# EXERCISE
Below are some records. Say how many of their lines include the string "with", giving only the number.

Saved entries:

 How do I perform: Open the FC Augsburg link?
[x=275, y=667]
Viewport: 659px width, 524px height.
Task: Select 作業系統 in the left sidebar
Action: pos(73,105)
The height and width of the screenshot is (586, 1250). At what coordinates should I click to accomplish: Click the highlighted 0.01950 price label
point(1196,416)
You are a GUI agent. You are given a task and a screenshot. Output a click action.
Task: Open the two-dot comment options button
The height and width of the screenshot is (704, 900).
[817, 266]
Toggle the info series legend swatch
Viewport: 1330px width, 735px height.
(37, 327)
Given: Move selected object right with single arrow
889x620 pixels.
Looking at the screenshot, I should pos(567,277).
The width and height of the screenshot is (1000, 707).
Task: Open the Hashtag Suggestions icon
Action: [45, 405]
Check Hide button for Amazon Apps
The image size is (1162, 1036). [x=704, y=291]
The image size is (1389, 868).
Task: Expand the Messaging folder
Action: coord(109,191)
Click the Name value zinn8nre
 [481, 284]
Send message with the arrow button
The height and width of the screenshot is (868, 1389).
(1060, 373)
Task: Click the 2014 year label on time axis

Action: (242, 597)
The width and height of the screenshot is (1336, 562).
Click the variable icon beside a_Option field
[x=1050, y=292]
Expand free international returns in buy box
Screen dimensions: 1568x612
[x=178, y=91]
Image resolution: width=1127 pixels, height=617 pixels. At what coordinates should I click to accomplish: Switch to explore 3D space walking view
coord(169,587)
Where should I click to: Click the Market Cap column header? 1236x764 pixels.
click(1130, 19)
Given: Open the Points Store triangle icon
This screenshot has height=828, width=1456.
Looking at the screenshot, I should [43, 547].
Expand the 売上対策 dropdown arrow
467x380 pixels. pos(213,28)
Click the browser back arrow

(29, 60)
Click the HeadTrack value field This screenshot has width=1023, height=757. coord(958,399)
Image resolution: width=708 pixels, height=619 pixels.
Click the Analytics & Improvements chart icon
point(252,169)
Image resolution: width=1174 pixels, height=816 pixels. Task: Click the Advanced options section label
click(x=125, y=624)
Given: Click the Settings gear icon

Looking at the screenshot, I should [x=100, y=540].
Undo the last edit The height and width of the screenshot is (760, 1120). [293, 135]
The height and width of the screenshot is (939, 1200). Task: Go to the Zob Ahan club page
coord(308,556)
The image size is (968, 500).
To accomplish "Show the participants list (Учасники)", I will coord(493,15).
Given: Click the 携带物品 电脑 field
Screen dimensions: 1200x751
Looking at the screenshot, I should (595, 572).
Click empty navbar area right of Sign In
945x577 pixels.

# RESPONSE FOR THIS EXERCISE
2